8. It is a processing unit and communicates with cameras (4), the established communication 25 exchanging data, processing images, deep learning to run the models and enable error analysis any of the above requests characterized by the configured server (5) a system like one of them (1). 11 9. An interface is used to detect errors in an electronic device and / or perform fault detection. To present the user with reports on defects on the vehicle's surface on the vehicle's information display. Server configured to transmit analysis results and deduplicated data (5) a system like any of the above-mentioned claims characterized by (1). 5 10. Noise reduction and edge enhancement in collected image data. performing preliminary processes in this way and using deep learning models to develop artificial intelligence. By performing a damage analysis based on data such as scratches, dents and paint defects on the vehicle. 10 to detect errors and label them with information on location, size, color, and time. any of the above requests characterized by the configured server (5) a system like one of them (1).
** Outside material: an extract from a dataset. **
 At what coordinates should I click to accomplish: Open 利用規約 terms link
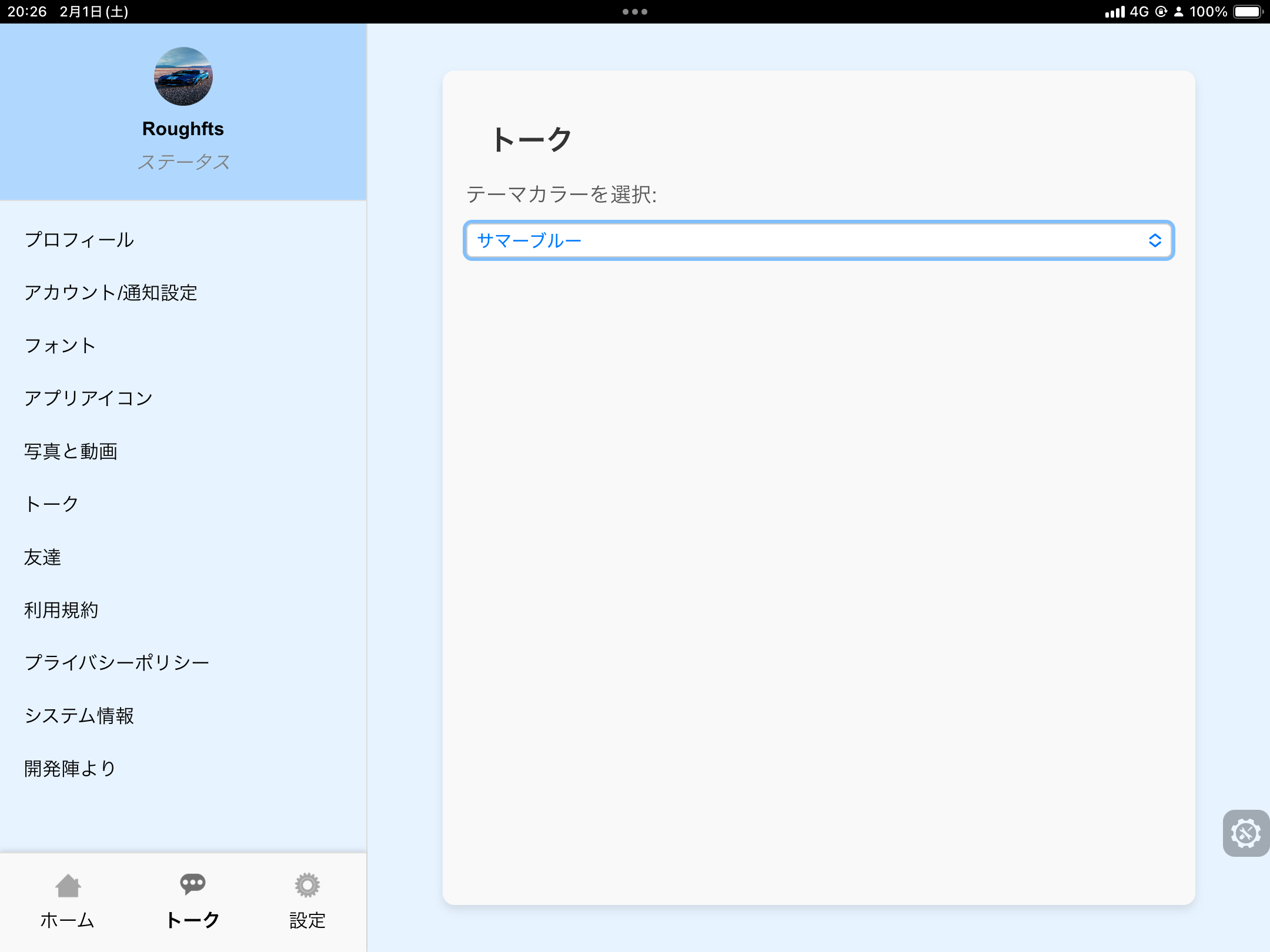pos(61,610)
11. The same error in more than one camera (4) and / or different time frames If detected, the same 15 will be used to track location, size, color, and time information. Server configured to unify the damage and combine it into a single identity (5) a system like any of the above-mentioned claims characterized by (1).
12. Simultaneous classification and pixel 20 with single-stream convolutional neural networks (CNN). Performing segmentation based on defects to reduce duplicates clustering spatio-temporal and reporting when the vehicle exits the tunnel (2) The above is characterized by the server (5) configured to share. a system like any of the requests (1).
13. Any communication with the vehicle information display and / or user electronic device. Communicating via the protocol and performing error analysis based on the established communication. then configured to share the results obtained through an interface as in any of the above requests characterized by the server (5) a system (1). 30 12 14. Communicating with external servers, sharing bug reports and analyses. from the above requests characterized by the server (5) configured for a system like any other (1).
15. Integrated into vehicle production lines and / or maintenance, insurance, and inspection processes. The above is characterized by the server (5) which is configured to be able to do so. a system like any of the requests (1).
16. Process the collected visual data for a pre-delivery inspection (PDI) check. Depending on the review items included in the list, the list is automatically expanded to 10. to ensure completion, automatically share with external servers and the work order characterized by the server (5) configured to enable opening a system like any of the above requests (1).
17. Segmentation, object detection, and hybrid models with 15 features on the interior and exterior of the vehicle. by detecting errors and continuously learning and updating data on-site or Server (5) configured to work in the cloud (onprem / cloud) a system like any of the above characterized demands (1).
18. Using interior photos of the vehicle to diagnose interior faults and the cabin, 20 AI-controlled features such as trim components and interior fittings. Characterized by the server (5) configured to perform version tracking. a system like any of the above-mentioned requests (1).